Wachstum auf Pump – ein Rätsel

Heute geht es um eine Wortkreation, die in deutschen ökonomischen Debatten regelmäßig auftaucht, deren Bedeutung mir aber niemals klar geworden ist – es geht um den sogenannten Wachstum auf Pump.

Regelmäßig beschwören die deutschen Wirtschaftsexperten und Politiker, dass das Wirtschaftswachstum auf keinen Fall „auf Pump“ zu finanzieren sein, denn sonst drohe allerhand Unheil, und genauso regelmäßig vergessen sie es ihren Zuhörern zumindest ansatzweise zu erklären wie dieses Wachstum denn überhaupt funktioniert und was es von dem anderen besseren Wachstum unterscheidet, das eben nicht „auf Pump“ sondern irgendwie anders (nachhaltig?) finanziert wird.

Auch unsere Regierungschefin bedient die Floskel fleißig, bei einer Rede vor chinesischen Studenten im Juli beispielsweise sagte sie wörtlich folgendes:

Ich habe etwas dagegen, wenn man Wachstum auf Pump finanziert … Dann muss eben besser die Weltwirtschaft etwas weniger wachsen, als dass man auf Teufel komm raus auf Wachstum setzt

Die Erklärung aber, was dieses mysteriöse Wachstum auf Pump bedeutet, blieb sie aber, wie viele andere vor ihr schuldig, wahrscheinlich wissen es die Studenten in China auch so.
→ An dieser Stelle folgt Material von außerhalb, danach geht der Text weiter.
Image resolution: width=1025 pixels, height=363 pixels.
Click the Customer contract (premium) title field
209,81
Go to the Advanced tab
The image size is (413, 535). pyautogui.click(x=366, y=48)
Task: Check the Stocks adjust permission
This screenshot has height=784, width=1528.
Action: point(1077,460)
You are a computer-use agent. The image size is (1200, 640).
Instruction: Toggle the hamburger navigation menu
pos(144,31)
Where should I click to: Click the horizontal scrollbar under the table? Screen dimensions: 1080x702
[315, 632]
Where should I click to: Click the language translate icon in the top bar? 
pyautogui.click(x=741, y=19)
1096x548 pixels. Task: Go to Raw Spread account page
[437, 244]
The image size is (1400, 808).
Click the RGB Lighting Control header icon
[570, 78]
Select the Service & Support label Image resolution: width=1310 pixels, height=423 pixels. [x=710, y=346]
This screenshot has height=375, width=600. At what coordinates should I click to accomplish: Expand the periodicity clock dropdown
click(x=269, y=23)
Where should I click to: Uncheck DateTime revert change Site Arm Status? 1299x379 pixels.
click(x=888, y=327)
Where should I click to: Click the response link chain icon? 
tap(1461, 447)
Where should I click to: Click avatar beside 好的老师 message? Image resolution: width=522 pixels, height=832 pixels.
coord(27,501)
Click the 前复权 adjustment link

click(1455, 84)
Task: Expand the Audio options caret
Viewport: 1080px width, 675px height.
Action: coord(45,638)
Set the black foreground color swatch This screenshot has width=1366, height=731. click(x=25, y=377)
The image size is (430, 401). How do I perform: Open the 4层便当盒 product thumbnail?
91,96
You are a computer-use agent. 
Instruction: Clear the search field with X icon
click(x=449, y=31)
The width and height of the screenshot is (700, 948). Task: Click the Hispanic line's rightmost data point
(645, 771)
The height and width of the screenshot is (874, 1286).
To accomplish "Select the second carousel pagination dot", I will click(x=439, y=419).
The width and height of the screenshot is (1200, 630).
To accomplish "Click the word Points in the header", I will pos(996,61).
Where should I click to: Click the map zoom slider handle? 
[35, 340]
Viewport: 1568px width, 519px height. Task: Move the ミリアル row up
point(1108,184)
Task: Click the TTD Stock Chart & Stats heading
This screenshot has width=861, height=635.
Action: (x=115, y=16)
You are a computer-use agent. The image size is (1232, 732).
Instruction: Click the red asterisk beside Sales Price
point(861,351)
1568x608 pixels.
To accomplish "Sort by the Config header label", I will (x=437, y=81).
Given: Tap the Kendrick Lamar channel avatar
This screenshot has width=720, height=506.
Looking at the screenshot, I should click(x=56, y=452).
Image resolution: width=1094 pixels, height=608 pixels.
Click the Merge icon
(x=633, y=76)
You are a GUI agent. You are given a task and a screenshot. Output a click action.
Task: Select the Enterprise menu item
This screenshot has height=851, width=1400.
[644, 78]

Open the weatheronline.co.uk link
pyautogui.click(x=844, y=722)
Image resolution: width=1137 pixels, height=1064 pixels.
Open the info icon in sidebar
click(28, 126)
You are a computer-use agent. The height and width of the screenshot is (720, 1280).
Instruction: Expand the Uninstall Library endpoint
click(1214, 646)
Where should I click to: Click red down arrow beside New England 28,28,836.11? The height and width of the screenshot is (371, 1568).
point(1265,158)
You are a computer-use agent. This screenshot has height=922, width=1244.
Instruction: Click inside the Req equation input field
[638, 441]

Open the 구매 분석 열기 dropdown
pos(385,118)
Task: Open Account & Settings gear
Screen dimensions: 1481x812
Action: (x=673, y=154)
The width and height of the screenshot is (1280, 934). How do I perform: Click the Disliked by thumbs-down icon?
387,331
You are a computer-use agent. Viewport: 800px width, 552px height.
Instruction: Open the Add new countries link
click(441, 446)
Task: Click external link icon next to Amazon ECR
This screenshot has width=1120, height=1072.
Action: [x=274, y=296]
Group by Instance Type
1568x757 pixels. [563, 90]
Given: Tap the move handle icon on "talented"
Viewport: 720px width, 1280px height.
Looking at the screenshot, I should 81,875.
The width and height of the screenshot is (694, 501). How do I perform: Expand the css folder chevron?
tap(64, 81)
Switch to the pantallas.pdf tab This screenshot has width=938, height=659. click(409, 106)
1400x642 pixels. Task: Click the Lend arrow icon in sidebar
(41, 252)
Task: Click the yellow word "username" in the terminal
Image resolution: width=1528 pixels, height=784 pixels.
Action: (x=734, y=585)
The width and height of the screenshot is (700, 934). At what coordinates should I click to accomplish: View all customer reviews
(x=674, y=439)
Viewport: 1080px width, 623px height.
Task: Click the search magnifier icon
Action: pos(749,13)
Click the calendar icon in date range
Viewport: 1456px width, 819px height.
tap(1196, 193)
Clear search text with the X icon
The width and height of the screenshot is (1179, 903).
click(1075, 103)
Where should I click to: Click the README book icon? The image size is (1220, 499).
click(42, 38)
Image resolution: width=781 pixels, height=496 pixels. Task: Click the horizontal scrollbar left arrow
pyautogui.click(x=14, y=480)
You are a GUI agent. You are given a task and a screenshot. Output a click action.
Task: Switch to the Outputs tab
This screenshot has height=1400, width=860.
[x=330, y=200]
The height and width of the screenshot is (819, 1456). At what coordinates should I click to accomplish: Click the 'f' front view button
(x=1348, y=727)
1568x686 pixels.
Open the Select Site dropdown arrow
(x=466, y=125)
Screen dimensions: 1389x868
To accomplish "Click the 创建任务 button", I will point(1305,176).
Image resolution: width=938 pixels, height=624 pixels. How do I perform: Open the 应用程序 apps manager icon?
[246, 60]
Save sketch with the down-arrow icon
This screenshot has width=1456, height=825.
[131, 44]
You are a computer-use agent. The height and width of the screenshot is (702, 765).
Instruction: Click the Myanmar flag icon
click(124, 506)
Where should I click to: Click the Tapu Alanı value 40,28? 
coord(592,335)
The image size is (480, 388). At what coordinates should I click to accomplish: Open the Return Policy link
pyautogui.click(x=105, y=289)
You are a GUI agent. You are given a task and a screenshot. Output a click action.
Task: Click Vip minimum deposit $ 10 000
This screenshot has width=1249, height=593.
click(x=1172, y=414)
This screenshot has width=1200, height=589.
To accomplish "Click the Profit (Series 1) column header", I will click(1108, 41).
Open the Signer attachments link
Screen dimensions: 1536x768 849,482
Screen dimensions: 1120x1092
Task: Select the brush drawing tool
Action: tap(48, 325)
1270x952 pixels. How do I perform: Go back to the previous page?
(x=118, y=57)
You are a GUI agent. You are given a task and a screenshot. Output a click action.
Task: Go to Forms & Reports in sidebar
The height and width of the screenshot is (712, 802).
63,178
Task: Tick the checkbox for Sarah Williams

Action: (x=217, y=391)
Da die Erklärungen ausbleiben, versuchen wir mal selbst zu ergründen, was Frau Merkel gemeint haben könnte. Fangen wir mit einer ganz einfachen Feststellung: wenn wir als normale Menschen etwas auf Pump kaufen, bedeutet es, das wir uns in Zukunft einschränken müssen, um das geliehene Geld zurückzuzahlen. Ein Beispiel – jemand der ein Auto auf Kredit kauft, wird in Zukunft weniger konsumieren können, da er ja nun den Kredit zurückzahlen muss. Man zieht also sein Konsum vor und schränkt sich dafür später ein. Man steigert gewissermaßen sein Konsum „auf Pump“ und bezahlt dafür später mit weniger Konsum.

So weit so gut, was aber absolut unklar bleibt: wie kann man das Konzept auf das Wirtschaftswachstum übertragen? Nehmen wir ein ganz einfaches Beispiel: ein Unternehmen kauft auf Kredit eine neue Anlage, welche die Produktivität signifikant steigert . Wir haben es also mit einem „Wachstum auf Pump“ innerhalb eines Unternehmens zu tun: es wird ein Kredit aufgenommen um das Unternehmenswachstum zu erhöhen. Heißt es nun, dass das Unternehmen für seine Sünde mit einem niedrigeren Wachstum in Zukunft bezahlen wird? Hmm… ganz im Gegenteil: ohne die Anlage wäre das Unternehmenswachstum sowohl heute als auch in der Zukunft niedriger, womöglich würde das Unternehmen sogar pleite gehen, weil es nicht mehr mit der Konkurrenz mithalten könnte. Heißt es nun, um die Worte der Bundeskanzlerin entsprechend anzuwenden, dass es besser wäre, wenn das Unternehmen kein Kredit aufnehmen würde und dafür ein niedrigeres Wachstum hätte (oder sogar ganz verschwände)? Ich glaube nicht mal die Bundeskanzlerin würde eine solche Unternehmensstrategie befürworten.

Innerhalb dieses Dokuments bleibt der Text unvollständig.